Click-target data:
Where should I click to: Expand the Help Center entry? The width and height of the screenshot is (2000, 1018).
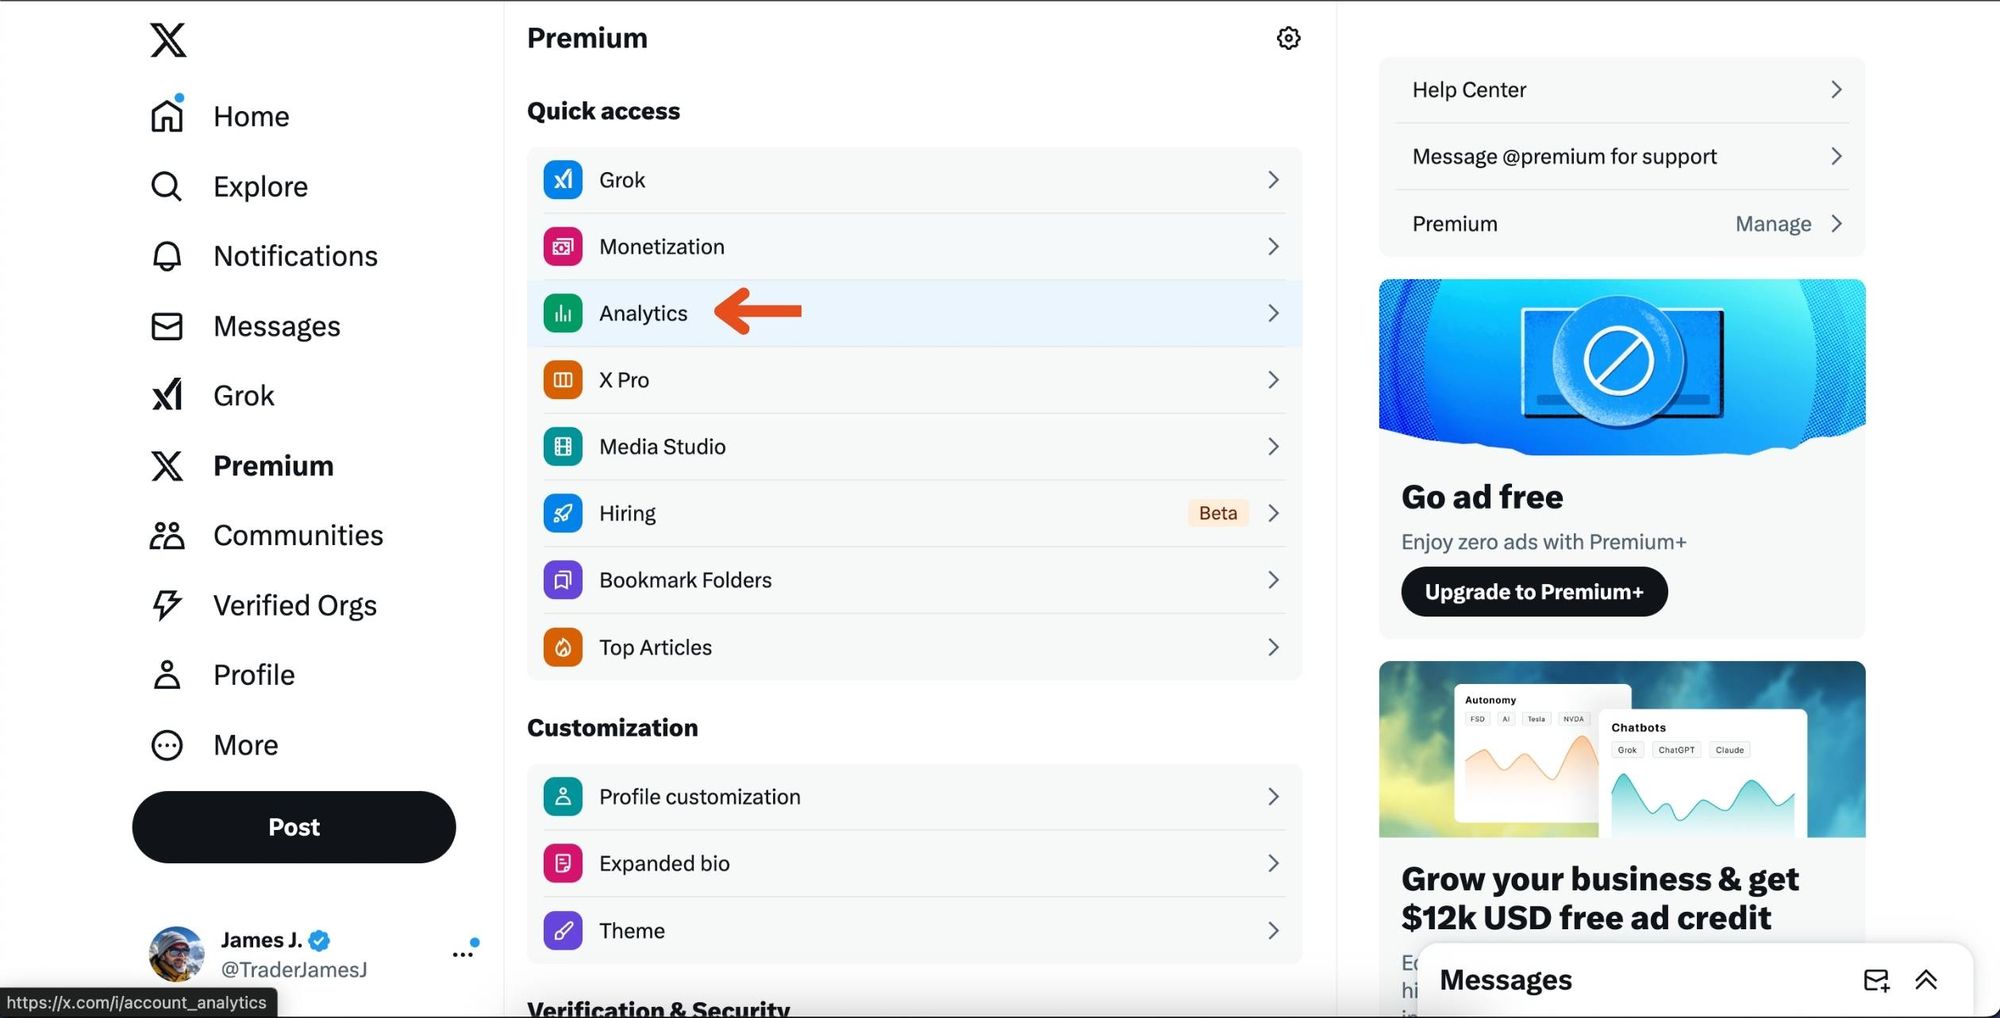click(1836, 89)
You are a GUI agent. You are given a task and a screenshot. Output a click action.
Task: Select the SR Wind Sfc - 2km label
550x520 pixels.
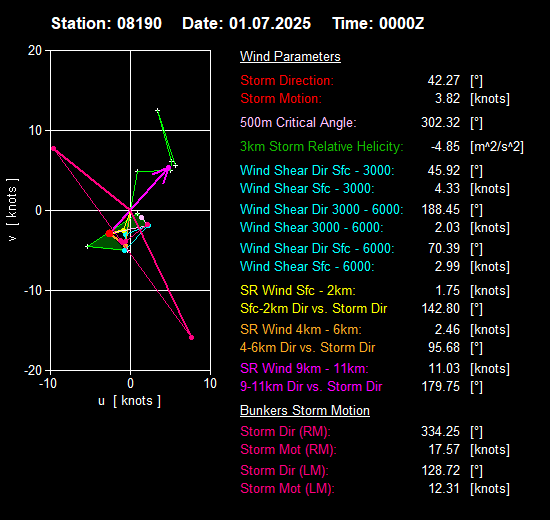(x=298, y=291)
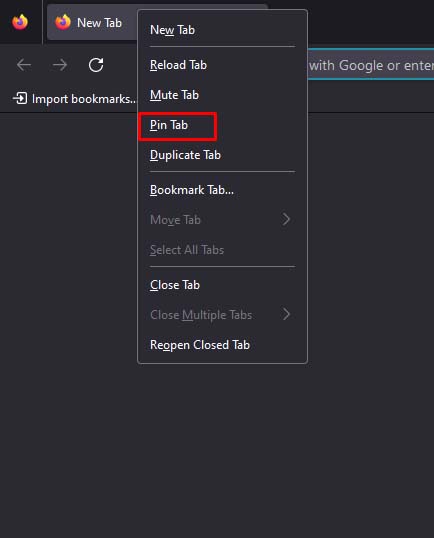Click the pinned Firefox tab icon

(x=20, y=22)
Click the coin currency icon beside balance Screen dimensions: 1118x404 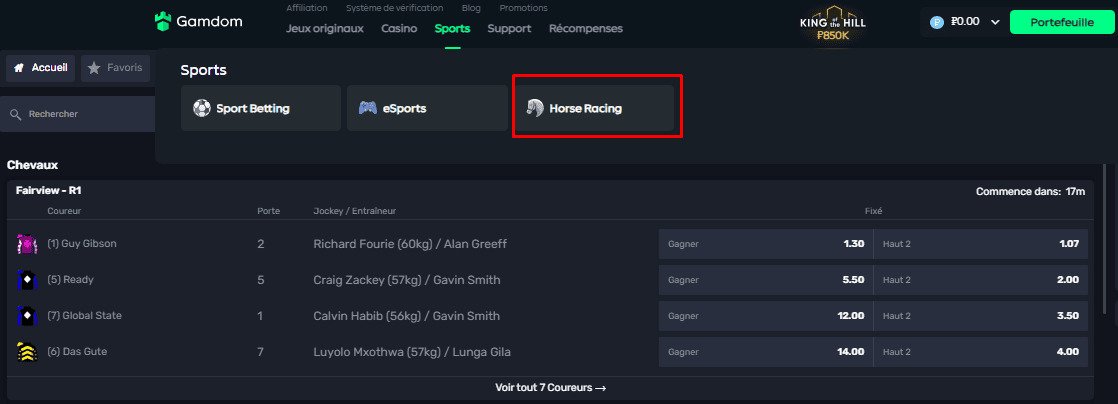pos(937,22)
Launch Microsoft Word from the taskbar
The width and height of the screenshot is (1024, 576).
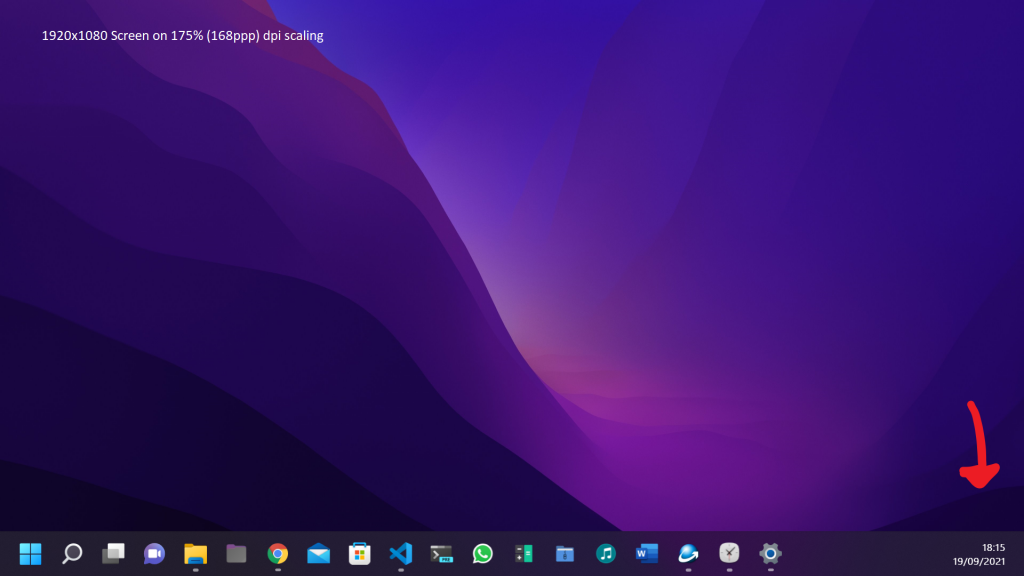click(x=647, y=553)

* **WORK TO COMPLETE**:
Pick out every line above that contains the string "height", matching case exactly, and copy each one in full.

* **OUTPUT OF THE TASK**:
Where should I click to: Expand the Help Center entry? The width and height of the screenshot is (2000, 1018).
The width and height of the screenshot is (1024, 576).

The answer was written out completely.